▶ Work to complete
Take the data below and extract the lines from the one with "Click Nottingham Forest's Clearances value 21" to the one with "You are a computer-use agent. The image size is (795, 496).", inclusive, exactly as written.

[Stored records]
Segment Open

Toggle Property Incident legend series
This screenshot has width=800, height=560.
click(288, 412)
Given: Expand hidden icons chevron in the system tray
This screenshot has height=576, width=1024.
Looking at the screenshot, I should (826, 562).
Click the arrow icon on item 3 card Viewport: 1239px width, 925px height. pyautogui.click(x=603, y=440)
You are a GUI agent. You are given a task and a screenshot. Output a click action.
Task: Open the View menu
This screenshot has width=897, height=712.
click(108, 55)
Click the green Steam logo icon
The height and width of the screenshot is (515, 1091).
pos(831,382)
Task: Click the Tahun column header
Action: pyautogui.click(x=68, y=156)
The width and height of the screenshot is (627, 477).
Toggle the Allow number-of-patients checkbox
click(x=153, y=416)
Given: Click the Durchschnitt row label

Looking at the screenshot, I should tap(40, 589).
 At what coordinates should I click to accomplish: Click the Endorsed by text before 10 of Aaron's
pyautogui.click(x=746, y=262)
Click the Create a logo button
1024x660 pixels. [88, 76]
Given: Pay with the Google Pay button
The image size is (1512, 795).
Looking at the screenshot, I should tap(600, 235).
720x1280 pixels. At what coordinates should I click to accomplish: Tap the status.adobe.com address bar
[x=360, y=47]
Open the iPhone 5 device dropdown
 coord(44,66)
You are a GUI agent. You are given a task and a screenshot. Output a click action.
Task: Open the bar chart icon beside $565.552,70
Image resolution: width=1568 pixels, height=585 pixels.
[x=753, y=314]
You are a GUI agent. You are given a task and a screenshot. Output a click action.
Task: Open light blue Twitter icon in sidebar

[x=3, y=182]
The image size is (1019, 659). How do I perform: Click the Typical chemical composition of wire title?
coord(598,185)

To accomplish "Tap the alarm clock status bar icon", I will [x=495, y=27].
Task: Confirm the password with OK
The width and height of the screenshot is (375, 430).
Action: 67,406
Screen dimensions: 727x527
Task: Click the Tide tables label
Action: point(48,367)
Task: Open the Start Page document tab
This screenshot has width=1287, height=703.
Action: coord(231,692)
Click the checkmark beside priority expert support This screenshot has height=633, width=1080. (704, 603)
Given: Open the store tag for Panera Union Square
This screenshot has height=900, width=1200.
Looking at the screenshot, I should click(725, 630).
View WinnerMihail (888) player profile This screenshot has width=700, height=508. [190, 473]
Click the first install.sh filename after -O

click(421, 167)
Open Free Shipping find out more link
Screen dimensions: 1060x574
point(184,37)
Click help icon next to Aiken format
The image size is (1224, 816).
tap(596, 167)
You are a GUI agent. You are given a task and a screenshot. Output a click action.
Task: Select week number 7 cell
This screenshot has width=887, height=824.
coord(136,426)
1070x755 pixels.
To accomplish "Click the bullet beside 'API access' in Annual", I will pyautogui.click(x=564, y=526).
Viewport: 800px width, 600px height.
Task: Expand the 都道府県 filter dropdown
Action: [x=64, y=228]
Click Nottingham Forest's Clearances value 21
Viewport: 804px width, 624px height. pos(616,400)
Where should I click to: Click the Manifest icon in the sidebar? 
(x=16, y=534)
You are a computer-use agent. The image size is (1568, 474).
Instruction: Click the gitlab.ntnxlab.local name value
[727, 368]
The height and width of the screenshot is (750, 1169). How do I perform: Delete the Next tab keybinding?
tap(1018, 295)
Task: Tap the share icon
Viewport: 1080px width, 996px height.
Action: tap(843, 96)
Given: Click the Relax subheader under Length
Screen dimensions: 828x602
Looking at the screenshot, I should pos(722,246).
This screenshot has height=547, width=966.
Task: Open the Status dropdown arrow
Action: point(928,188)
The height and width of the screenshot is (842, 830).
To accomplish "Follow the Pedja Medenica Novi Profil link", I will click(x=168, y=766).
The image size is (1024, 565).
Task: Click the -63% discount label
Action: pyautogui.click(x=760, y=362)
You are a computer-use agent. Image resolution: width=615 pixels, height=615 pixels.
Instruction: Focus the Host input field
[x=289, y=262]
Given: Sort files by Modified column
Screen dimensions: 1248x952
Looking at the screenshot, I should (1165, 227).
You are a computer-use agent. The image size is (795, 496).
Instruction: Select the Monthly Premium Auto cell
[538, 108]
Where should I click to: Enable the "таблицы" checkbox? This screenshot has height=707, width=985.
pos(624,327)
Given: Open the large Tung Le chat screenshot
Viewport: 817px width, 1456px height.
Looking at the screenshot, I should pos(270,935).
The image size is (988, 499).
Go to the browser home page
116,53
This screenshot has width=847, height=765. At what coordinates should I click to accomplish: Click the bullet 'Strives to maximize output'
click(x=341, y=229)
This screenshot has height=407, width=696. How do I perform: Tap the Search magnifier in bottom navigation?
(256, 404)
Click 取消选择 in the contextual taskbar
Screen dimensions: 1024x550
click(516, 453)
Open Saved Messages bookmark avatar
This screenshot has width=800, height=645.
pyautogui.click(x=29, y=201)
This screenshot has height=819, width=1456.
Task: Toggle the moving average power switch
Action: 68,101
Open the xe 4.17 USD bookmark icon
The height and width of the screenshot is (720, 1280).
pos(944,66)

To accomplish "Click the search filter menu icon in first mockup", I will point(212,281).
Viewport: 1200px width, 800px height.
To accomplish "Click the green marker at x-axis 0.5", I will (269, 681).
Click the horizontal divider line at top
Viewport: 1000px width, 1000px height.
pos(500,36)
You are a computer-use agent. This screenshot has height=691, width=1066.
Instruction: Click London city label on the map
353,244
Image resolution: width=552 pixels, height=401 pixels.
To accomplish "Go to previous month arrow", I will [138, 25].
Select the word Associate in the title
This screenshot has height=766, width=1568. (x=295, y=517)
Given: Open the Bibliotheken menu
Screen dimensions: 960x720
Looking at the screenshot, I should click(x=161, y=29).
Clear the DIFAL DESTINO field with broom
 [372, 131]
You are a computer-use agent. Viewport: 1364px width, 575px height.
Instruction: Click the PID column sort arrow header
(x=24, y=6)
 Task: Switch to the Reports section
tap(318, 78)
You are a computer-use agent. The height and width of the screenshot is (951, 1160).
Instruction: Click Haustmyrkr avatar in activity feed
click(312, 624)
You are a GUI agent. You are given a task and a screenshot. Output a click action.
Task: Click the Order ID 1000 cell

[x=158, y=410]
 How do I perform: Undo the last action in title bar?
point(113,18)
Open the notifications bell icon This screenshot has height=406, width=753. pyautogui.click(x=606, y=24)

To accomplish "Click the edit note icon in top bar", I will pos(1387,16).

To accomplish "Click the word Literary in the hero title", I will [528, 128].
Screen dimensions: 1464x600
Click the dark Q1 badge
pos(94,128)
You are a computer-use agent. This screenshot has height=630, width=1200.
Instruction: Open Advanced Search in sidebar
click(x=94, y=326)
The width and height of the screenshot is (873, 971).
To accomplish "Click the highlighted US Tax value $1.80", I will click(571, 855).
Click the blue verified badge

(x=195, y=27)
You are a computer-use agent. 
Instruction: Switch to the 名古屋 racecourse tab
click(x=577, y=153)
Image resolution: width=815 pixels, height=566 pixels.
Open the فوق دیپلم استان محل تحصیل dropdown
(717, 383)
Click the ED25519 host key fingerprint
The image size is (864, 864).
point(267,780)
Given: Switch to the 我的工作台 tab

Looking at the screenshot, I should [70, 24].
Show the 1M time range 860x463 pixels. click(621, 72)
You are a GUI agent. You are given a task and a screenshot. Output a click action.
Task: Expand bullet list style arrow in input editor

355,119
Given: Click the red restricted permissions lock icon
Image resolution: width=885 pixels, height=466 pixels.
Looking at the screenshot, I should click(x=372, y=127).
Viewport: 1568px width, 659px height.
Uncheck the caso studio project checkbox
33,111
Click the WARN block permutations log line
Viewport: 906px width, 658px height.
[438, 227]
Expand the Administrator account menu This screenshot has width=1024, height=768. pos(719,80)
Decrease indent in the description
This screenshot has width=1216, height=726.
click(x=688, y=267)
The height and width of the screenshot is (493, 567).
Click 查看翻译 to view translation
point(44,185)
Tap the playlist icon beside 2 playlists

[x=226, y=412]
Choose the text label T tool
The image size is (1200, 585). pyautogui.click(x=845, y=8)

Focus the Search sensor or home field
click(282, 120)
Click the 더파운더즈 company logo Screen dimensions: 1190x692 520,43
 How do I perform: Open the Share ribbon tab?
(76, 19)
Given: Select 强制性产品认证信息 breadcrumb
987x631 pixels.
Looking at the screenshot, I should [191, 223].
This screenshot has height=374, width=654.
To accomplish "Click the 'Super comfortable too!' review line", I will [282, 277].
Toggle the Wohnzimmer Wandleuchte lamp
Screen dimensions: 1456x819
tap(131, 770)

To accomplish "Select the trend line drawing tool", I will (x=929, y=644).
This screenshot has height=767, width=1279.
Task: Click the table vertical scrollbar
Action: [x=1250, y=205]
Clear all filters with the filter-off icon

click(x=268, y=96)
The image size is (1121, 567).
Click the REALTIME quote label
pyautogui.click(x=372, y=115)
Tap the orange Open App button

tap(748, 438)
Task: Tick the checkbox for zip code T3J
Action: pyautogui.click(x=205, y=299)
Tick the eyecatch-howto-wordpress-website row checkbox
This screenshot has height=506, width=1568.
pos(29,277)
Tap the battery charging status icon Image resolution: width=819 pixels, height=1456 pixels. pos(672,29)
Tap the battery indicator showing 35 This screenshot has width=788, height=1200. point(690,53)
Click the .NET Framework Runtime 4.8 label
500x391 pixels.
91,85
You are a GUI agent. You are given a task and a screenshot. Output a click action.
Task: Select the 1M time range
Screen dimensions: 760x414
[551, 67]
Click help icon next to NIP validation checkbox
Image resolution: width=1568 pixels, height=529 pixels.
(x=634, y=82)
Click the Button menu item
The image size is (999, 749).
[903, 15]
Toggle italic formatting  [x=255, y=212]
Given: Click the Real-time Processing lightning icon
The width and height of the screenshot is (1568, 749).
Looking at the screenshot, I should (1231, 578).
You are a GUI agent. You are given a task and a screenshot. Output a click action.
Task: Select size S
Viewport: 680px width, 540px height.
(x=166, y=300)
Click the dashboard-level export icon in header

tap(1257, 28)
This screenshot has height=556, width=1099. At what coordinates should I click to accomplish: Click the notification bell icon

Segment Closed

▶ Response
Click Nottingham Forest's Clearances value 21
Viewport: 804px width, 624px height. pos(616,400)
Where should I click to: Click the Manifest icon in the sidebar? 
(x=16, y=534)
You are a computer-use agent. The image size is (1568, 474).
Instruction: Click the gitlab.ntnxlab.local name value
[727, 368]
The height and width of the screenshot is (750, 1169). How do I perform: Delete the Next tab keybinding?
tap(1018, 295)
Task: Tap the share icon
Viewport: 1080px width, 996px height.
Action: tap(843, 96)
Given: Click the Relax subheader under Length
Screen dimensions: 828x602
Looking at the screenshot, I should pos(722,246).
This screenshot has height=547, width=966.
Task: Open the Status dropdown arrow
Action: point(928,188)
The height and width of the screenshot is (842, 830).
To accomplish "Follow the Pedja Medenica Novi Profil link", I will click(x=168, y=766).
The image size is (1024, 565).
Task: Click the -63% discount label
Action: pyautogui.click(x=760, y=362)
You are a computer-use agent. Image resolution: width=615 pixels, height=615 pixels.
Instruction: Focus the Host input field
[x=289, y=262]
Given: Sort files by Modified column
Screen dimensions: 1248x952
Looking at the screenshot, I should (1165, 227).
You are a computer-use agent. The image size is (795, 496).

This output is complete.